Bagi Arendt kehidupan politik bersandar pada pengakuan setiap individu akan satu sama lain dalam sebuah negara atau komunitas. Prinsip kesamaan hak perpolitikan ini bukanlah akibat kondisi natural tetapi dengan pengakuan individu ke dalam sebuah komunitas atau negara.[2] Sekilas Arendt tidak menguraikan hak politik setiap orang sebagai sesuatu yang melekat dalam diri manusia tetapi Arendt sebenarnya hanya menekankan aspek pragmatis atau aktualisasi dari hak itu.

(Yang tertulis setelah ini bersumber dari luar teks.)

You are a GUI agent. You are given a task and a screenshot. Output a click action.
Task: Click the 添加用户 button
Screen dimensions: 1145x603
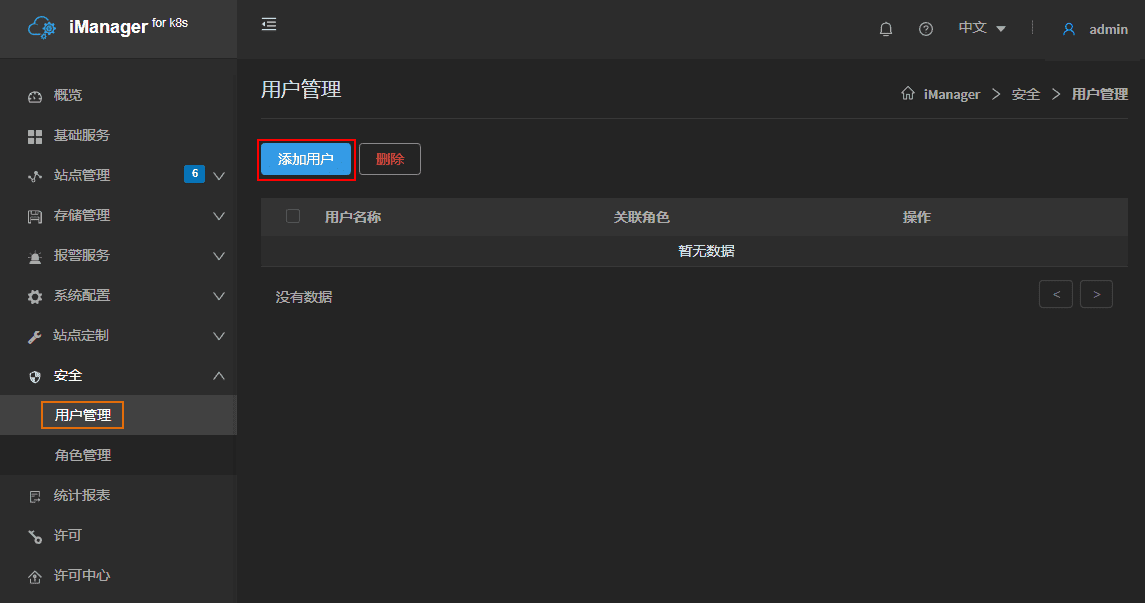coord(306,159)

Hak perpolitikan itu tidak memiliki manfaat atau kehilangan identitasnya ketika hak itu hanya ada dalam tuntutan dasariah manusia tanpa diaplikasikan dalam kehidupan bernegara. Orang yang tidak memiliki hak kewarganegaraan kerap menjadi sasaran dan objek dari penindasan kaum mayoritas, pribumi dan bahkan pemerintah. Sebab negara tidak mengakui dan melindungi hak warga negaranya ini. Hilangnya hak asasi manusia terletak pada raibnya status legalitas hak warga negaranya. Kehilangan hak kewarganegaraan ini menjadi awal dari munculnya kehilangan hak dan kebebasan untuk berpikir, berpendapat dan bertindak dalam sebuah negara.[3] Hannah Arendt mengunakan istilah tuna negara kepada kaum demikian. Orang tuna negara telah kehilangan perlindungan dari pemerintah dan kehilangan hak nasionalnya. Kehilangan hak nasional diidentikan dengan kehilangan hak asasi manusia.[4] Hannah Arendt melihat bahwa totalitarianisme merupakan salah satu upaya untuk menghilangkan atau menghapus identitas hak warga negara. 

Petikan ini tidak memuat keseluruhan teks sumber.